Problem: Reproduce the blog post about zombies below in full, word for word.

Extracted text:
Content starts

Wednesday, May 27, 2009

Green Zombie

Ghosts are passé. Vampires have to have kung fu powers or teen angst to earn our attention. But zombies are one form of undead we've come to love more and more.


Recent zombie treatments have departed somewhat from the classic, lurching zombie archetype. For example, in Left 4 Dead, the "infected" are quite fast and have specialized abilities. But the word "zombie" continues to bring to mind the slow-moving, horde-forming, uniformly relentless flesh-eaters from the movies.


Why do such mindless monsters fascinate us so much? Ghosts and vampires at least exhibit human longing and suffering. Zombies just moan, shuffle and munch. The first Google result for "zombie fascination" leads to a page of the Zombie Survival & Defense Wiki that asks this question. One of the offered answers is that zombies reduce the world to a simple kill-or-be-killed state that society and technology, or even emotion and reason, cannot overcome.

Content ends

Dataset entries:
Content starts

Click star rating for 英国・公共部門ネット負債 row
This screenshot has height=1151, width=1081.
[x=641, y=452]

Content ends
Content starts

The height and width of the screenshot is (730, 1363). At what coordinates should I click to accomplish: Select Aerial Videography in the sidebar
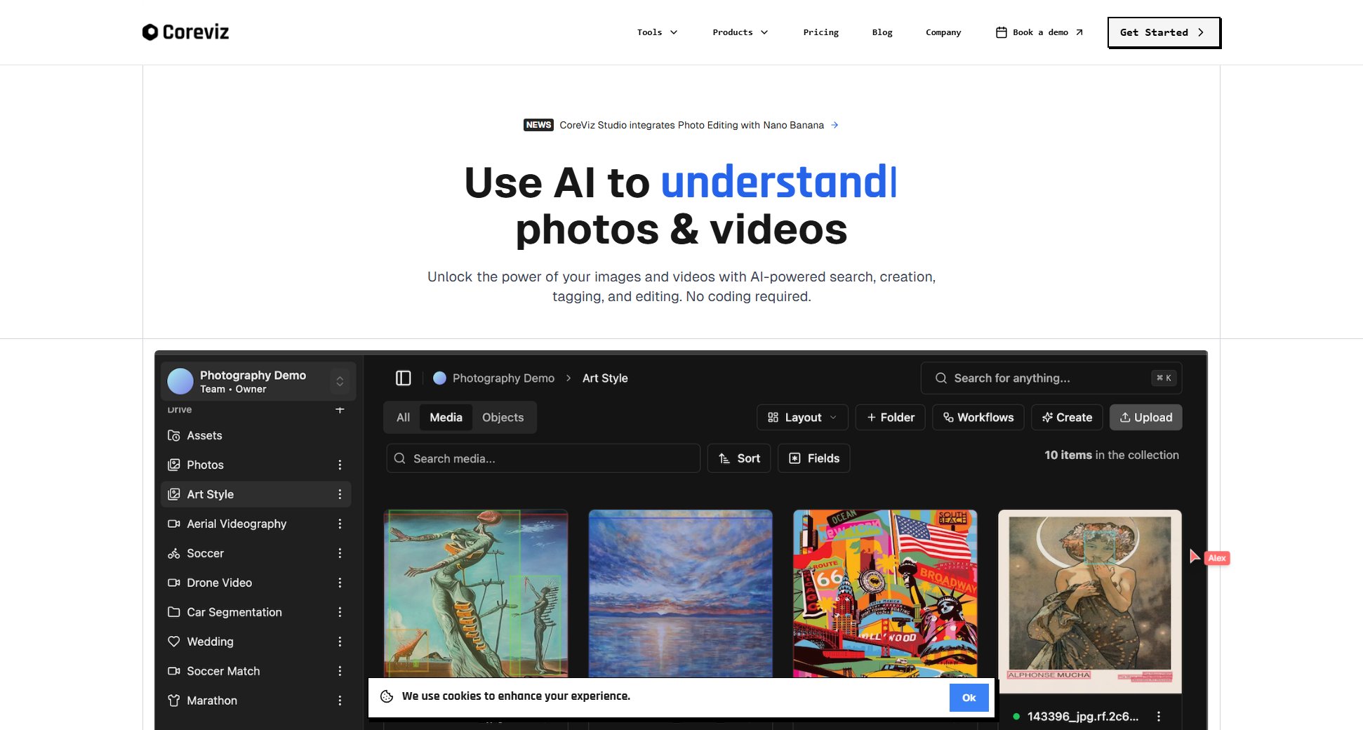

Content ends

Your solution:
Wednesday, May 27, 2009

Green Zombie

Ghosts are passé. Vampires have to have kung fu powers or teen angst to earn our attention. But zombies are one form of undead we've come to love more and more.


Recent zombie treatments have departed somewhat from the classic, lurching zombie archetype. For example, in Left 4 Dead, the "infected" are quite fast and have specialized abilities. But the word "zombie" continues to bring to mind the slow-moving, horde-forming, uniformly relentless flesh-eaters from the movies.


Why do such mindless monsters fascinate us so much? Ghosts and vampires at least exhibit human longing and suffering. Zombies just moan, shuffle and munch. The first Google result for "zombie fascination" leads to a page of the Zombie Survival & Defense Wiki that asks this question. One of the offered answers is that zombies reduce the world to a simple kill-or-be-killed state that society and technology, or even emotion and reason, cannot overcome.